Synopsis: “In Bloom, Estée shares the moments, people, things and life lessons that have made her who she is today and offers her tips for surviving life. Celebrate your bloom story and what makes you unique.”
I’ve been watching Estée’s videos since she had just started out on Youtube, at probably no more than 5k subscribers. Back then, essiebutton was just another gal like me, trying to find her place in the world. I remember the dodgy lighting, the bright blonde hair, the bold lipstick…and yet the essence and charisma have remained the same.

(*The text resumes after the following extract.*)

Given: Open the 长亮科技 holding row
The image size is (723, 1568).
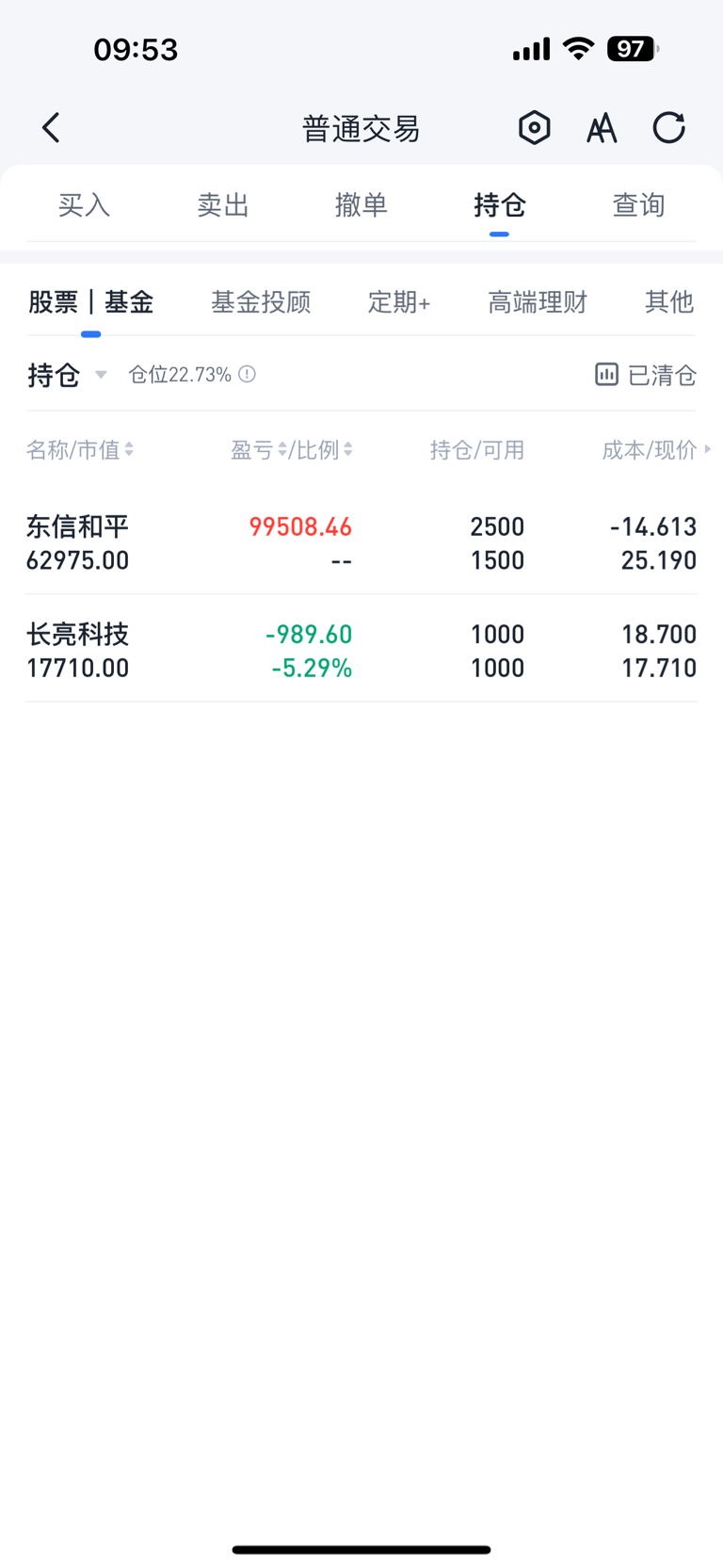Looking at the screenshot, I should [x=362, y=650].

Estée stands out from the crowd because her content is so genuine. Which is even more apparent on her newly released book Bloom – Navigating Life and Style, published by Ebury Press/Random House (Oct 2016, 256 pgs.). The memoir is split into a variety of sections covering her life, work, beauty, fashion, travel, and food.
The most touching and remarkable parts of the book to me were about the important people in Estée’s life and the idea of home. Having lived in the UK for nearly a decade after an entire life in Canada, Estée struggled to understand and truly define where home was. This struck a cord with me because her experiences as an ex-pat are so similar to the ones of so many women exploring the globe. I experienced this myself when moving to Canada from South America and yet the feeling of longing and “homelessness” remained the same between Estée and I. It was eye-opening to see how similar experiences can be heightened by mental illness through her story; I had never stopped to wonder whether the anxiety and depression I have experienced myself were a result of this diaspora and adjustment process. Like Estée, today my “new home” feels more like home than ever before; the journey, however, was not the easiest.

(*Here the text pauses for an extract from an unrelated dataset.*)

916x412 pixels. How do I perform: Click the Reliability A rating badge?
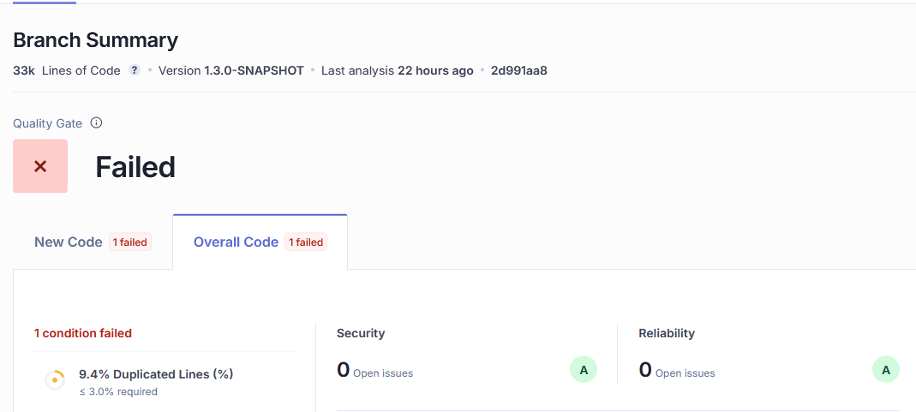coord(885,370)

Compared to many “Youtuber” books recently released, Bloom definitely dug deeper into important topics such as family presence, mental health, bullying, long distance relationships, personal growth and confidence. The writing style is easy to read and sounds like the author is having a conversation with the reader over a “cuppa tea.”
I absolutely adored the photography in Bloom, it captures the charm and hard work Estée and her partner Aslan put into her channel and online presence. Estée’s friend George Muncey’s work is also highlighted on Bloom’s cover photo and a few other photographs throughout the book; you can check out his work here.
Overall, this memoir was an absolute pleasure to read. I recommend it for anyone who is a fan of Estée’s work but also for young women hoping to understand what growing up abroad and away from “home” can be like.